• **Challenges**:
1. In the real estate market text, how much have commercial properties risen on average over the last 10 years, according to the RCA Commercial Property Price Index?
2. Rewrite the part of the real estate market text from "1. They are" up to and including "to secondary metros.", substituting "deal volume" for "transaction activity".
3. According to the real estate market text, why are investors increasingly moving into secondary and tertiary markets?

Eight years into a recovery that has seen property values soar to all-time highs, the real estate market is growing nervous about how long the good times can last. The economy is fast approaching its post-World War II record of 120 months without a recession and acquisition yields are at all-time lows.

Investors are responding in two ways:

  1. They are being less aggressive in bidding on individual properties, leading to a decline in transaction activity; and
  2. They are increasingly moving into secondary and tertiary markets where yields are higher than core markets. The goal is to invest in markets that are on the upswing, where cash flow is likely to grow.

On average, commercial properties are up 32 percent over the last 10 years, per the RCA Commercial Property Price Index (CPPI). During that time, prices for properties in six core markets (New York, Washington D.C., Boston, Chicago, San Francisco and Los Angeles) increased by 46 percent while properties in all other markets rose 25 percent. Over the last three years, however, the tide has turned, and non-core markets rose 27 percent to 25 percent for core markets, reflecting the move to secondary metros.

How do investors identify the best secondary markets? Smart investors want to be able to choose between markets that are temporarily being lifted by the influx of capital and general nationwide recovery and those that will outperform over the long haul. Yardi Matrix has identified three conditions that are necessary to attract and maintain economic growth:

  • Government support for business that engenders the creation and retention of “Intellectual Nodes” that produce high-paying jobs.

• **Data rows**:

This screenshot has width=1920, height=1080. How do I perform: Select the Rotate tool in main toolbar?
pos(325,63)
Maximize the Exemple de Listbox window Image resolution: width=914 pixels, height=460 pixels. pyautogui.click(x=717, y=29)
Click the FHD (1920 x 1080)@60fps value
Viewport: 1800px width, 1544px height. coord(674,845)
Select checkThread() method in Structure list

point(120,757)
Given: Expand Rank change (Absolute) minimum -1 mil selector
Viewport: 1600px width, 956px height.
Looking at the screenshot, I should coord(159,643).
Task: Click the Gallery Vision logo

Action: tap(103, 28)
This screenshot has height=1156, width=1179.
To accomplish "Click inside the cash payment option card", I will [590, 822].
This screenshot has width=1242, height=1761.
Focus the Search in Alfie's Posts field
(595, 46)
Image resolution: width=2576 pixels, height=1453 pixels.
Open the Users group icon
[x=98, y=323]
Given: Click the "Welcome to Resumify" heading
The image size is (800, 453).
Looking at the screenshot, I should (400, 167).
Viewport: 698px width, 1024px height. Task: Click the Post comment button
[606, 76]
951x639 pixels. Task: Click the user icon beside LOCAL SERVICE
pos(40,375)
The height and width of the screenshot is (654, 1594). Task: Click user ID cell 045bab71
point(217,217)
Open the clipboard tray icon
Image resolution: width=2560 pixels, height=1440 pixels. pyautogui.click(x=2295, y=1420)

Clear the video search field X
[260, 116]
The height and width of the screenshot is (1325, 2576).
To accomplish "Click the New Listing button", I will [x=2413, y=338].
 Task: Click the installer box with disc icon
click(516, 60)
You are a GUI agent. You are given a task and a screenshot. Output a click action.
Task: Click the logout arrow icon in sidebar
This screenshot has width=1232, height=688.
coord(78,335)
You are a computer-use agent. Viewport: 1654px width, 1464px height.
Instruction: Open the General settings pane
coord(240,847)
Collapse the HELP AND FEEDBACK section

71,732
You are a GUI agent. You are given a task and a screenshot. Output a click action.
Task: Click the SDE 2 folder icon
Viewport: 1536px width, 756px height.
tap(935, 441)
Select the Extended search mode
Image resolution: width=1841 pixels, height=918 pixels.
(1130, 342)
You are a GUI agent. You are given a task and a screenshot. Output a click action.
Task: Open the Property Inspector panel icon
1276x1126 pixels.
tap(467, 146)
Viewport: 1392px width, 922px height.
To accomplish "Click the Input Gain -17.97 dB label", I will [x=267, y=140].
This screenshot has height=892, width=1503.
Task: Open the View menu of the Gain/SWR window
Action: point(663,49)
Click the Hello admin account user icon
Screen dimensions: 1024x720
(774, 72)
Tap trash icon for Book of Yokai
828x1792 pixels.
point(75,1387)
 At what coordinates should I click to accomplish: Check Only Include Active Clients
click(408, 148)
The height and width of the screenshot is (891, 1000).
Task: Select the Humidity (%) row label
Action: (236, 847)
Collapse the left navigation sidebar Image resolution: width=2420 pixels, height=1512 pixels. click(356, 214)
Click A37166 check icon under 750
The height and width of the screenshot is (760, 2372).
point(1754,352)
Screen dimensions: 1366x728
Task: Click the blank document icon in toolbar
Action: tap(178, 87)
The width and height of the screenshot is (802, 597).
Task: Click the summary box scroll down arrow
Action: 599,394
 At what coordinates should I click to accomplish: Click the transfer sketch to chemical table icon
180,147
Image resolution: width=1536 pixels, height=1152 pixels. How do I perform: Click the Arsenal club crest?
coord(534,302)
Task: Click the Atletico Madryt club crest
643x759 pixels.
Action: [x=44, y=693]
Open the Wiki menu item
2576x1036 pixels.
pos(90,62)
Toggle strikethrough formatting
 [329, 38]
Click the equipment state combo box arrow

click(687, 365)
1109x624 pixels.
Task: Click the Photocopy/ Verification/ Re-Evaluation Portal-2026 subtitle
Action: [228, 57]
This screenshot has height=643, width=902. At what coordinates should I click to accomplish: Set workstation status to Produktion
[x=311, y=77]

• **Answer set**:
1. 32 percent.

2.
1. They are being less aggressive in bidding on individual properties, leading to a decline in deal volume; and
  2. They are increasingly moving into secondary and tertiary markets where yields are higher than core markets. The goal is to invest in markets that are on the upswing, where cash flow is likely to grow.

On average, commercial properties are up 32 percent over the last 10 years, per the RCA Commercial Property Price Index (CPPI). During that time, prices for properties in six core markets (New York, Washington D.C., Boston, Chicago, San Francisco and Los Angeles) increased by 46 percent while properties in all other markets rose 25 percent. Over the last three years, however, the tide has turned, and non-core markets rose 27 percent to 25 percent for core markets, reflecting the move to secondary metros.

3. Yields in those markets are higher than in core markets. Investors aim to put money into markets that are on the upswing, where cash flow is likely to grow.